Start of The data
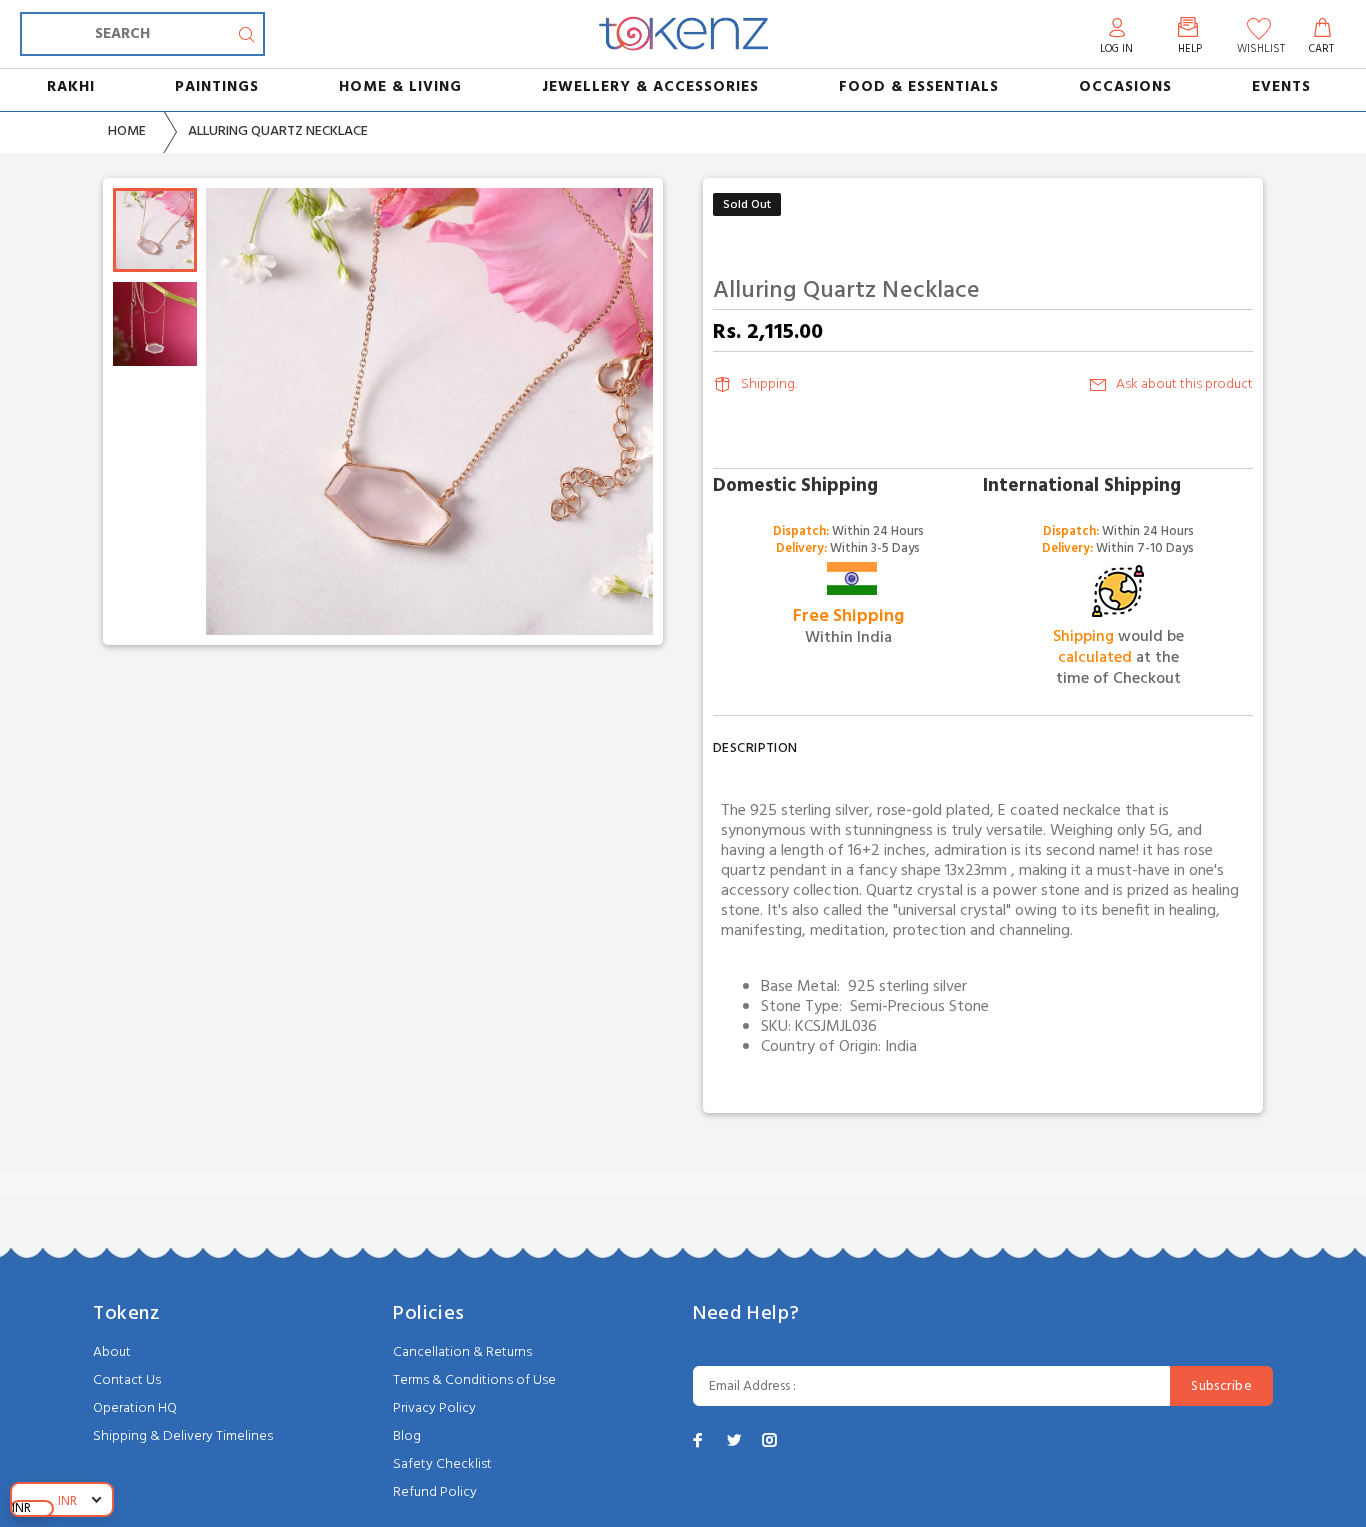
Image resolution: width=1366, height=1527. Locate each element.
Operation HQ (135, 1408)
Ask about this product (1184, 384)
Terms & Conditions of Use (474, 1380)
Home (127, 131)
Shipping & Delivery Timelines (183, 1436)
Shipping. (769, 384)
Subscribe (1221, 1386)
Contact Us (127, 1380)
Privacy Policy (434, 1408)
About (112, 1352)
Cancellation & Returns (462, 1352)
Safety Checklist (442, 1464)
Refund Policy (435, 1492)
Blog (407, 1436)
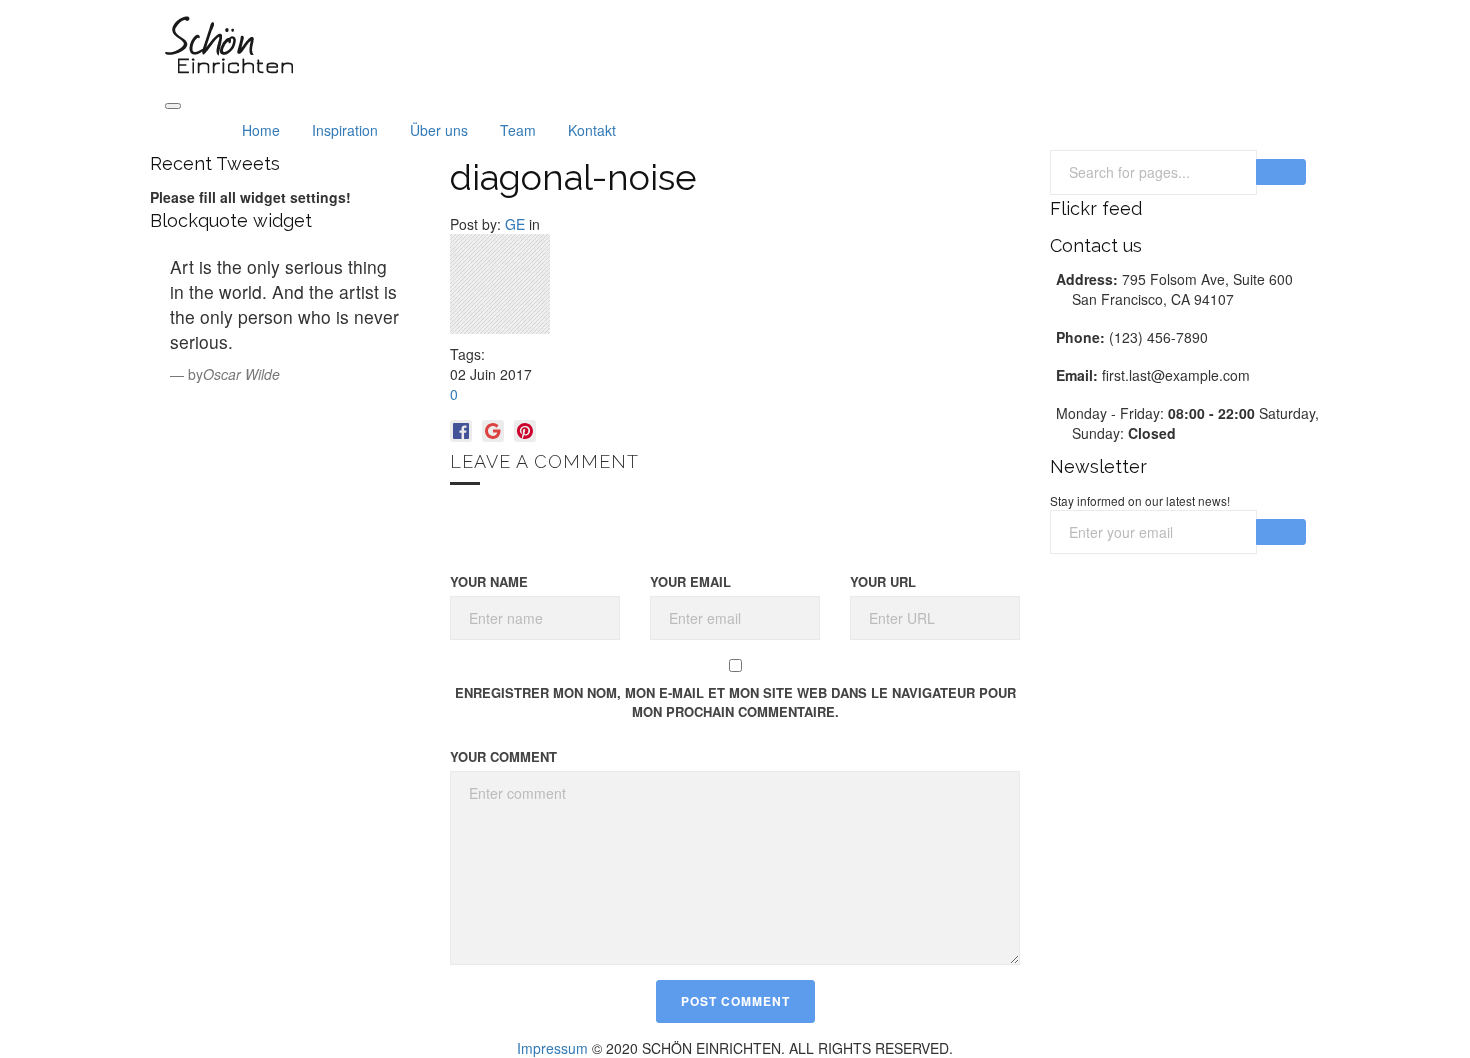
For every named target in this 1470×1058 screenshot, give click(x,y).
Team (518, 130)
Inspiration (345, 130)
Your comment (503, 757)
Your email (690, 582)
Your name (489, 582)
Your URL (883, 582)
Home (261, 130)
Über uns (439, 130)
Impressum (552, 1048)
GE (515, 224)
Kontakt (592, 130)
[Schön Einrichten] (229, 43)
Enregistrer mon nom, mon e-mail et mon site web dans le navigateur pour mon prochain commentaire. (735, 702)
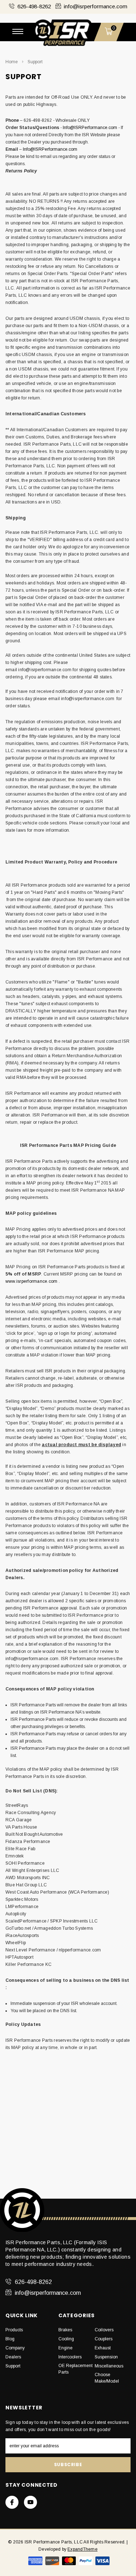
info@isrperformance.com (95, 6)
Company (15, 2347)
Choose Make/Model (107, 2378)
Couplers (103, 2338)
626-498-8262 (34, 6)
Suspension (106, 2356)
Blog (10, 2338)
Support (35, 61)
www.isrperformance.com (31, 1281)
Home (11, 61)
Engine (65, 2347)
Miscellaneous (109, 2366)
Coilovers (104, 2329)
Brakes (65, 2329)
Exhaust (103, 2347)
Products (14, 2329)
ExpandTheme (82, 2549)
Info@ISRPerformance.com (90, 127)
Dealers (13, 2356)
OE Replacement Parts (75, 2369)
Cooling (66, 2338)
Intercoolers (70, 2356)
End of The data
What you have to do :: Reproduce the listing exactly, minus its pictures.

Solution for this task ::
Image resolution: width=1366, height=1527. Locate each element.
Operation HQ (135, 1408)
Ask about this product (1184, 384)
Terms & Conditions of Use (474, 1380)
Home (127, 131)
Shipping & Delivery Timelines (183, 1436)
Shipping. (769, 384)
Subscribe (1221, 1386)
Contact Us (127, 1380)
Privacy Policy (434, 1408)
About (112, 1352)
Cancellation & Returns (462, 1352)
Safety Checklist (442, 1464)
Refund Policy (435, 1492)
Blog (407, 1436)
For every named target in this 1470×1058 screenshot, give click(x,y).
Team (518, 130)
Inspiration (345, 130)
Your comment (503, 757)
Your email (690, 582)
Your name (489, 582)
Your URL (883, 582)
Home (261, 130)
Über uns (439, 130)
Impressum (552, 1048)
GE (515, 224)
Kontakt (592, 130)
[Schön Einrichten] (229, 43)
Enregistrer mon nom, mon e-mail et mon site web dans le navigateur pour mon prochain commentaire. (735, 702)
info@isrperformance.com (95, 6)
Company (15, 2347)
Choose Make/Model (107, 2378)
Couplers (103, 2338)
626-498-8262 (34, 6)
Suspension (106, 2356)
Blog (10, 2338)
Support (35, 61)
www.isrperformance.com (31, 1281)
Home (11, 61)
Engine (65, 2347)
Miscellaneous (109, 2366)
Coilovers (104, 2329)
Brakes (65, 2329)
Exhaust (103, 2347)
Products (14, 2329)
ExpandTheme (82, 2549)
Info@ISRPerformance.com (90, 127)
Dealers (13, 2356)
OE Replacement Parts (75, 2369)
Cooling (66, 2338)
Intercoolers (70, 2356)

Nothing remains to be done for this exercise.